§ **Quoted passage**
Mocap

This document explains how to use the package Mocap to infer transcription factor binding sites (TFBS) from chromatin accessibility (DNase-Seq or ATAC-Seq) data.

Installation

library(devtools)
install_github("xc406/Mocap")
library(Mocap)

Example Usage

Below are some examples of using MocapG and MocapX to infer cell type-specific TFBS.

Simulate DNase I cut count data and run MocapG.

#simulate DNase I cut count as a mixture of zero-inflated negative binomial distributions
count.all <- sim.count(num=10000,prob0.true=0.01, prob1.true=0.89,
		mu1.true=10, theta1.true=3, mu2.true=98, theta2.true=5)

#specify a set of random initial guesses and the number of bootstrap runs
num.boots<-parallel::detectCores()

size<-1000
mu1.init <- 0.1
mu2.init <- 10000
theta1.init <- 5.1
theta2.init <- 2.1
prob0.init <- 0.1
prob1.init <- 0.8

#EM estimation of mixture model
count.resp <- vector("list", num.boots)
for (bootstrap in 1:num.boots) {
	count.resp[[bootstrap]] <- count.all[sample(length(count.all),size,replace=TRUE)]
}
params <- parallel::mclapply(1:num.boots,FUN = em, count = count.resp,
     mu1 = mu1.init,theta1 = theta1.init,mu2 = mu2.init,theta2 = theta2.init,
     prob0 = prob0.init,prob1=prob1.init,reltol=1e-10,
     mc.cores=num.boots,mc.set.seed=FALSE,mc.preschedule=FALSE)

#use the model to classify synthetic BED-formatted motif sites 
data(bedCount)##chr,start,end,count
synthetic.data <- cbind(bedCount[sample(1:nrow(bedCount),length(count.all),replace=FALSE),c("chr","start","end")],count.all)

§ **Supplied records**
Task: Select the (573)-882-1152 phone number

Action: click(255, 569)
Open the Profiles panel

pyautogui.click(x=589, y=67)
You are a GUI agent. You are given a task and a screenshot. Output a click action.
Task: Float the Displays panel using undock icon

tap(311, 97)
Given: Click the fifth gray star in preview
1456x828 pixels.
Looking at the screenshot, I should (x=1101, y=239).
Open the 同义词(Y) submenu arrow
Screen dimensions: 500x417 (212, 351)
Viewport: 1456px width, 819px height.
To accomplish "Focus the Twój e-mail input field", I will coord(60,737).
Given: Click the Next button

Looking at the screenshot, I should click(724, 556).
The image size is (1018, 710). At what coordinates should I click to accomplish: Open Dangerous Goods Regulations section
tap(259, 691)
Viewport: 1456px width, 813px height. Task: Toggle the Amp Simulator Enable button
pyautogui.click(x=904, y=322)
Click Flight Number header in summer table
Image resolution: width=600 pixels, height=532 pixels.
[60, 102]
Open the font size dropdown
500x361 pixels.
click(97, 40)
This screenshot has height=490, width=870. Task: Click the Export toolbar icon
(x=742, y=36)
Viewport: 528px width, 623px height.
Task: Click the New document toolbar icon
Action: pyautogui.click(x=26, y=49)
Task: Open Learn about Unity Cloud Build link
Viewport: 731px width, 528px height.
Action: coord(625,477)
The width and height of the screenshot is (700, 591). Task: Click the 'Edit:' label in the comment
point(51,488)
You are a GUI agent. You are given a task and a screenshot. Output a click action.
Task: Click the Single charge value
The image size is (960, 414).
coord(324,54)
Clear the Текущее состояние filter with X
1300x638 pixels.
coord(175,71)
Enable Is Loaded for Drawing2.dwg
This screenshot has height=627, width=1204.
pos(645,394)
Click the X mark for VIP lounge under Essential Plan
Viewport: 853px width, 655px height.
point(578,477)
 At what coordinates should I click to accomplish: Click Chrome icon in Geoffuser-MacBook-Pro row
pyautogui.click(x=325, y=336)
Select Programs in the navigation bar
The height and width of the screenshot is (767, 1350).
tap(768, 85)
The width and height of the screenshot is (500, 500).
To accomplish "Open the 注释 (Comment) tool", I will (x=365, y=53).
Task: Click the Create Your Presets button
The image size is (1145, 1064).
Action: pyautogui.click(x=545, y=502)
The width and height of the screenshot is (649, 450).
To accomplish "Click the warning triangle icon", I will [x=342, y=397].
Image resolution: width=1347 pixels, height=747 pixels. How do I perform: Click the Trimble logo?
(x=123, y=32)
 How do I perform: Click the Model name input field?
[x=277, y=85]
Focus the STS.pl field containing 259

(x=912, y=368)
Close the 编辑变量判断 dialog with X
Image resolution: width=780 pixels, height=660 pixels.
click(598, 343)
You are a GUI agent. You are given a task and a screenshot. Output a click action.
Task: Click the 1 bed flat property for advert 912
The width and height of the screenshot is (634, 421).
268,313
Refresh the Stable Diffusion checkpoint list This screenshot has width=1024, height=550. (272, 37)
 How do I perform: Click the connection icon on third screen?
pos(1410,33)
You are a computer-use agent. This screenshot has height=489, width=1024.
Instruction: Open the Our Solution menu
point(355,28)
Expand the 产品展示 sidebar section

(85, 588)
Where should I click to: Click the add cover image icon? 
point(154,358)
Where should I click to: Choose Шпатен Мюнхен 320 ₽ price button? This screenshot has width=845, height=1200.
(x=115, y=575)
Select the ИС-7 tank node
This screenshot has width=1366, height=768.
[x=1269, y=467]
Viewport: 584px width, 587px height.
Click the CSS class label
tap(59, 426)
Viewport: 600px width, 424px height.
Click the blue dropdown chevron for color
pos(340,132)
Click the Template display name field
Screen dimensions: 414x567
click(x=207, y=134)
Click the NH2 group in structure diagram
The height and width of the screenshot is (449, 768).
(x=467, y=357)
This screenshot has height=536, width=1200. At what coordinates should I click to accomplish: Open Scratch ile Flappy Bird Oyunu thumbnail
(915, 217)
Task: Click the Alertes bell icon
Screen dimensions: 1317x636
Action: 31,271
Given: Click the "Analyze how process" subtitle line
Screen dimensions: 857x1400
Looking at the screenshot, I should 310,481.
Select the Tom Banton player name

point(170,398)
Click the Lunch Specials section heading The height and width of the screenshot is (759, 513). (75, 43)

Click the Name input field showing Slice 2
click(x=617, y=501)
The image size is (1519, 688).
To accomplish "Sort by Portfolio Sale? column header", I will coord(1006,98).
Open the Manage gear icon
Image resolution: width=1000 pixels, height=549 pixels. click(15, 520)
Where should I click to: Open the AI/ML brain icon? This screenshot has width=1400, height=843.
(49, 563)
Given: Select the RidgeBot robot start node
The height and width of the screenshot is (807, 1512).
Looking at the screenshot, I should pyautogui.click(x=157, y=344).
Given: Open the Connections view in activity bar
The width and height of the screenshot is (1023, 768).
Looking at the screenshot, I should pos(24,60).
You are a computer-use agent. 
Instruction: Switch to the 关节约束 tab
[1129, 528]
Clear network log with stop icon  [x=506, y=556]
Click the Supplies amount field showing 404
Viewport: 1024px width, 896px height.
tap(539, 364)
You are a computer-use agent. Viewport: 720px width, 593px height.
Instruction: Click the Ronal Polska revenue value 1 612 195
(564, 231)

§ **Work instruction**
Translate this sentence from the Mocap documentation into Spanish: "This document explains how to use the package Mocap to infer transcription factor binding sites (TFBS) from chromatin accessibility (DNase-Seq or ATAC-Seq) data."

§ **Result of the exercise**
Este documento explica cómo usar el paquete Mocap para inferir sitios de unión de factores de transcripción (TFBS) a partir de datos de accesibilidad de la cromatina (DNase-Seq o ATAC-Seq).